== Challenges ==
1) In the forum thread on a grenade orbiting the sun, how large a kick from the explosion would shrapnel need to escape the solar system?
2) Copy the grenade thread word for word between "3. May 16, 2012" and "from the explosion.", inclusive.

== Source excerpt ==
# Hand Grenade in Solar Orbit

1. May 16, 2012

### jackpelham

Hi, folks. I'm new here and came looking for some expert input on this odd question that came up as a friend and I were considering a hypothetical.

Suppose a hand grenade were orbiting the sun---say, half way between the orbits of Mars and Jupiter. And to make things easy, suppose that the grenade orbiting in the same direction as these other planets, and at a speed generally consistent with that of planetary orbits.

What happens to the shrapnel if the grenade explodes? After a time, will we find a large field of scattered shrapnel all moving in the original direction and speed? Will some shrapnel end up on an opposite course from the original course? Will any shrapnel end up orbiting on a different plane than the original (pre-explosion) plane? Will some shrapnel leave the solar system? I realize these are only a few possible results.

If anyone can chime in with an answer, I'd sure appreciate it. And if a consensus can be reached, that's even better!

Thanks!

2. May 16, 2012

### Drakkith

Staff Emeritus
I haven't done the math, but this would depend on how fast the debris from the explosion moved at. If it were faster than the orbital velocity, then the shrapnel that was facing the trailing side would move backwards and fall into a new orbit. Shrapnel from the side facing the orbital direction could indeed leave the solar system if the new velocity was high enough. Overall the debris would assume slightly different orbits as they are now moving at different velocities relative to the Sun.

Now, seeing as how I don't know the velocity of shrapnel from a hand grenade, I cannot say how probable each event is.

3. May 16, 2012

### Filip Larsen

Welcome to PF!

The shrapnel will directly after the explosion end up in slightly different orbits than the grenade, with the pieces moving parallel to the orbit tangent (the orbital velocity vector) getting most change for the "money". If we assume the grenade is in near circular orbit at the distance of Jupiter from the Sun and the pieces after the explosion can move with at most 500 m/s relative to the original speed of the grenade, then the pieces can enter elliptical orbits that will their opposite point up to around 100 million km further in or out from the Sun, or up to a few degree of change in orbital inclination.

However, I would not expect any of the pieces to escape the solar system as that would require the pieces to get a kick of around 5.4 km/s from the explosion.

4. May 16, 2012

### jackpelham

Drakkith and Filip,

Thanks for your speedy and apt replies to this hypothetical. Another question, if I may.

Let us suppose that the unexploded grenade had been traveling along orbital Plane A, with the sun also on that plane. To make it easy, let's imagine that Plane as if represented by your table or desk top, with the sun in the middle of the table.

== Collected data ==
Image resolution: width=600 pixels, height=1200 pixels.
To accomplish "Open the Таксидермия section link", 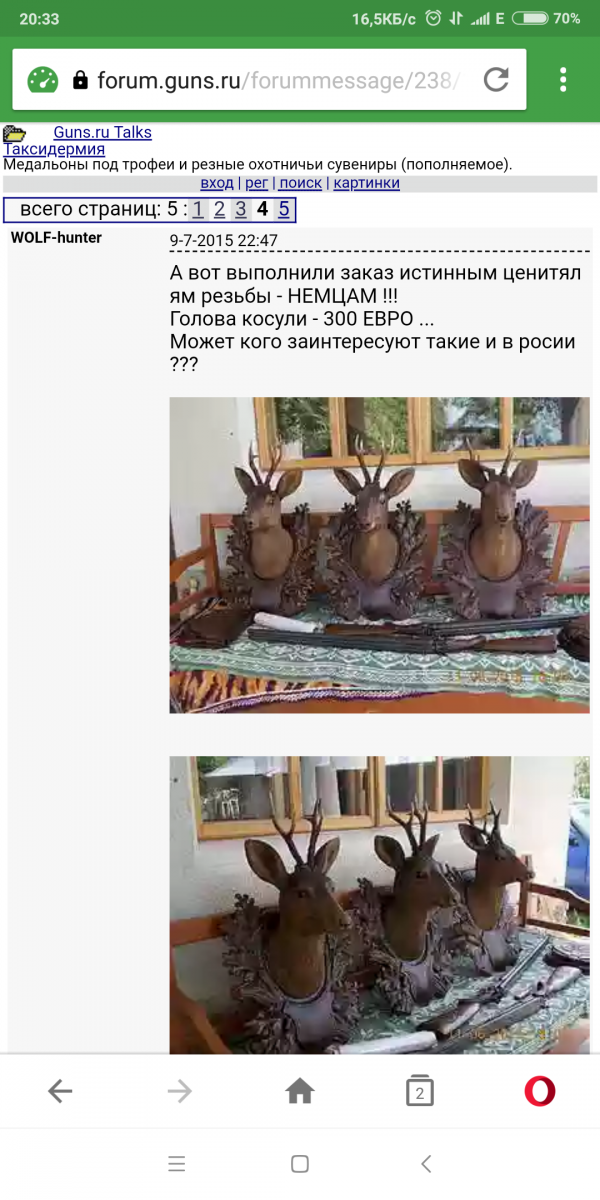I will point(54,149).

== The answers ==
1) Around 5.4 km/s.

2)
3. May 16, 2012

### Filip Larsen

Welcome to PF!

The shrapnel will directly after the explosion end up in slightly different orbits than the grenade, with the pieces moving parallel to the orbit tangent (the orbital velocity vector) getting most change for the "money". If we assume the grenade is in near circular orbit at the distance of Jupiter from the Sun and the pieces after the explosion can move with at most 500 m/s relative to the original speed of the grenade, then the pieces can enter elliptical orbits that will their opposite point up to around 100 million km further in or out from the Sun, or up to a few degree of change in orbital inclination.

However, I would not expect any of the pieces to escape the solar system as that would require the pieces to get a kick of around 5.4 km/s from the explosion.